野々山 まさにその通りで、だいたい月に2回くらい、秋口から春までずっとこの議論をやることになります。今までは、いついつまでに各カンパニーの異動方針を作って下さいということで、必要な人材や要員計画を把握して、多分に需給調整的な色彩の強い異動をやっていたのです。そこでは、本社人事はおもに調整役でした。委員会で横串かつ育成視点での議論をするようになって、異動の考え方は大きく変わり始めました。もちろん、異動には需給の要素もありますので、育成視点だけですべての異動が組めるわけではないですが。

古森 異動を重ねるごとに、委員会としての効率や議論の質もあがっていきますよね。

野々山 この委員会の議論をしていて一番いいなと思いますのは、「お互いに、他のカンパニーの人材も知るようになる」ということです。委員会で議論するようになってから、他のカンパニーの人材であっても、日常の業務の場面で「ああ、あの人だな」と認識する機会が増えているようです。そういう素地が出来てくると、また委員会での議論にも実質性が伴ってくるわけです。

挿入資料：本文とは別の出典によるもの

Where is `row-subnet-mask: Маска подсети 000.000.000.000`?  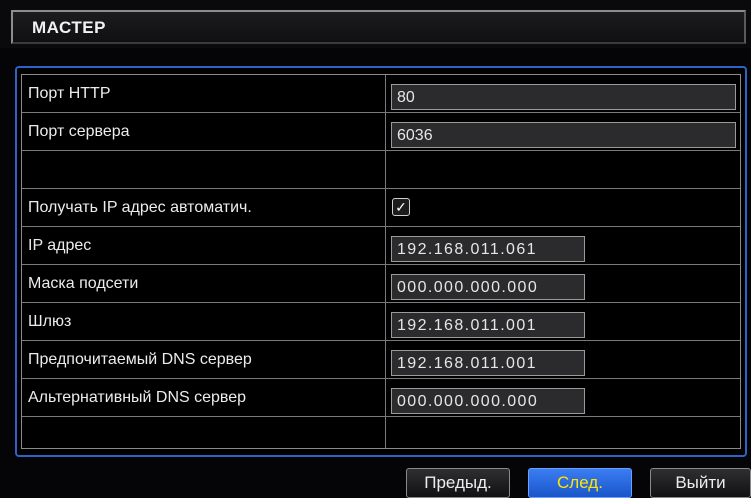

古森 カンパニー制など、組織をタテの括りで分けた状況でヨコ方向の人材認識をするというのは、意図的な機会がないとなかなか難しいですね。このような活動を続けていけば、優秀人材を他のカンパニーに送り出す際や、まだ成長途上のハイポテンシャル人材を受け入れる際の抵抗感も緩和できますよね。

野々山 そう思います。仮に本社の強権を発動して強引に異動をしてしまっても、組織は良い方向には動きません。業績でも落ちようものなら、「人事異動のせいだ」という被害者意識が芽生えたりもします。人事とカンパニーとの間で、変な貸し借りになるのも望ましくありません。議論しながら異動を組み、「良い人を出すときもあれば、良い人が来るときもある」ということが見える形で物事を進めて行く。そうした中で、だんだん議論のレベルも上がっていくのだと思います。

古森 先ほどのグローバルの人事委員会もそうですが、これも、時間や手間を上回るプラス効果がある活動だと思います。人事だけが全体を見ている、いうなれば情報の非対称性に守られた状態であれば、人事としては「やりやすい」面もあります。それを、あえてこのように汗をかいて透明性の高い議論をしていくことで、育成行為の実質性を高めていく。素晴らしいことだと思います。

野々山 あとは、本当に計画的な育成が進んで、人材がどんどん育っていくことが何よりも重要です。が、そうした成果の検証には、これから数年かかります。進んでいる方向が間違っているとは思いませんので、弊社における戦略的な人材育成のために、これからも労をいとわず横串の議論をしていきたいと思います。